Но если невольное безумие, завладевающее человеком словно бы помимо него, стихийно вступает в сговор со злобой, то по тайной сущности своей оно ничем не отличается от безумия, которое намеренно разыгрывают вполне здравомыслящие субъекты. В любом случае между ними существует глубинное родство. Юриспруденция же, наоборот, стремится как можно строже разграничить сумасшествие притворное и сумасшествие настоящее, ибо человека, “по-настоящему
пораженного безумием”9, не приговаривают к той мере наказания, какой заслуживает его преступление. В рамках изоляции таких различий не проводят: реальное безумие не имеет никаких преимуществ перед безумием притворным. В 1710 г. в Шарантоне оказался юноша двадцати пяти лет, называвший себя доном Педро де Хесус и утверждавший, будто он сын короля Марокко. До тех пор его считали просто безумным.
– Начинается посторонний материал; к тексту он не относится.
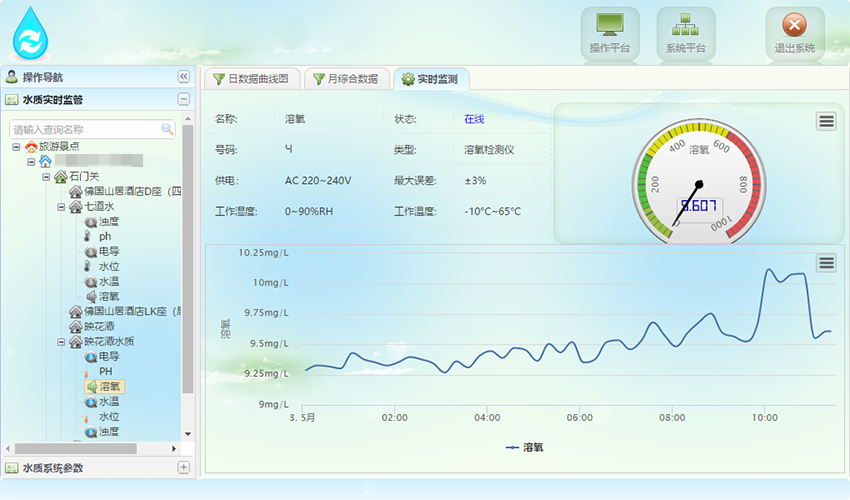Select 溶氧 under 映花源水质
Image resolution: width=850 pixels, height=500 pixels.
click(109, 386)
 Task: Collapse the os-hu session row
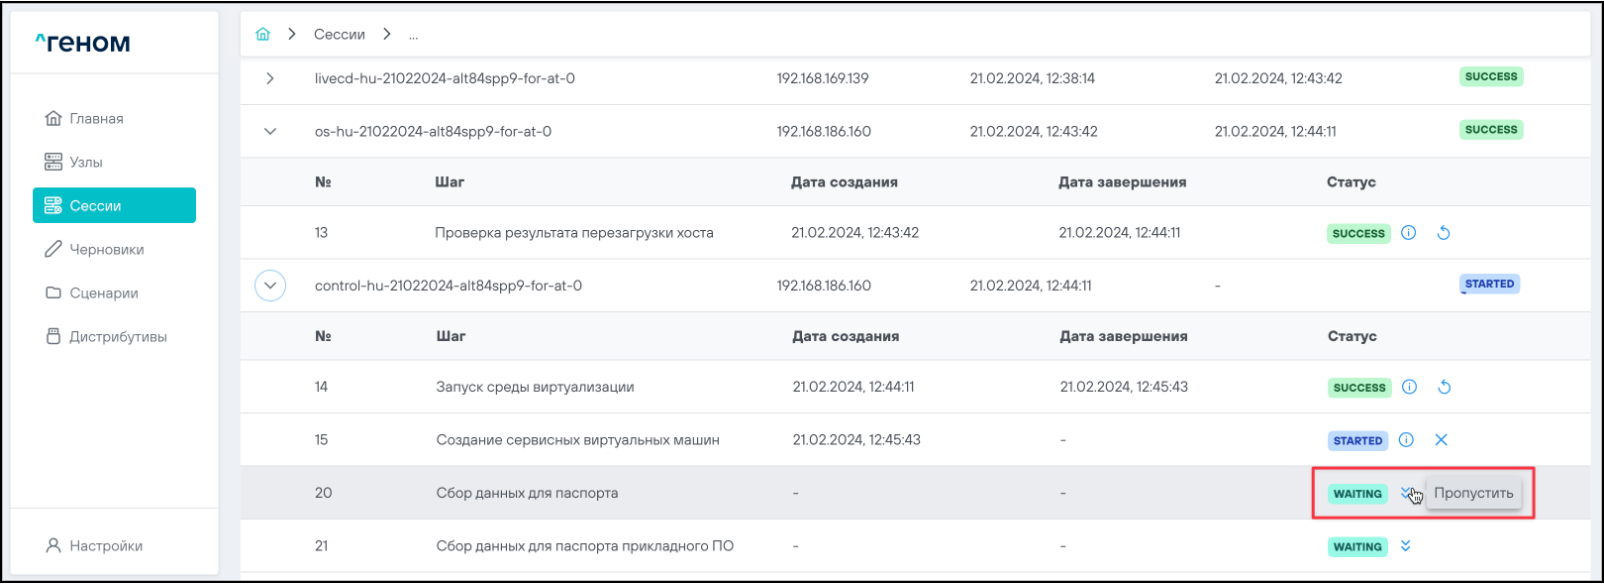click(x=270, y=131)
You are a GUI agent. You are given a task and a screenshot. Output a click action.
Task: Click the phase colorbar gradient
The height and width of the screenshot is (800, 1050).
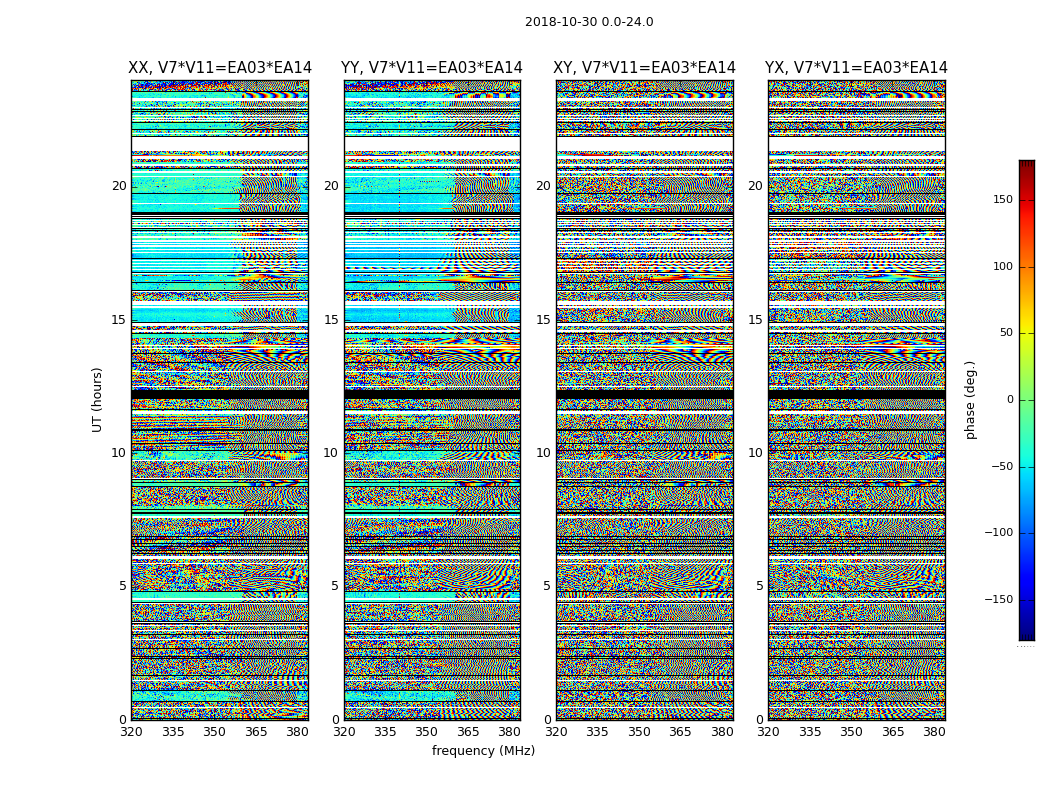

Но вскоре его стали подозревать в том, что он, вероятнее всего, разыгрывает из себя безумца; не провел он в Шарантоне и месяца, как “стало ясно, что он в здравом уме; он согласен, что не является сыном короля Марокко, однако настаивает, что отец его — губернатор провинции, и не может решительно отказаться от всех своих химер”. Безумие настоящее и безумие притворное стоят в одном ряду, как если бы корыстная ложь дополняла собой химеры неразумия. Во всяком случае, д'Аржансон пишет Поншартрену: “Дабы наказать его за обман и притворное безумие, думаю, лучше всего будет препроводить его в Бастилию”. В конце концов мнимого безумца отправляют в Венсен; пять лет спустя химер, судя по всему, становится больше, чем лжи; но умереть ему суждено в Венсенской тюрьме, среди ее узников: “Рассудок его сильно расстроен; речь бессвязна; и нередко случаются с ним припадки буйства, из которых последний едва не стоил жизни одному из его товарищей; так что все говорит в пользу того, что выпускать его на свободу нельзя”10. Безумие без намерения казаться безумцем или же просто одно намерение без настоящего безумия подлежат одному и тому же уходу и лечению, — быть может потому, что подспудно прорастают из одного корня: зла или, по крайней мере, злой человеческой воли. Следовательно, перейти из одного состояния в другое нетрудно, и все с легкостью признают, что человек становится безумным уже по одной той причине, что захотел им стать. По поводу одного заключенного, “до такой степени безумного, что желал он говорить с Королем, но не соглашался открыть кому-либо из министров, что же он хочет сказать Королю”, д'Аржансон пишет следующее: “Он так долго притворялся умалишенным, то в Бастилии, то в Бисетре, что стал им на самом деле; он по-прежнему желает приватно говорить с Королем, а когда его настоятельно просят объясниться, изъясняется речами, в коих нет ни малейшего признака рассудка”11.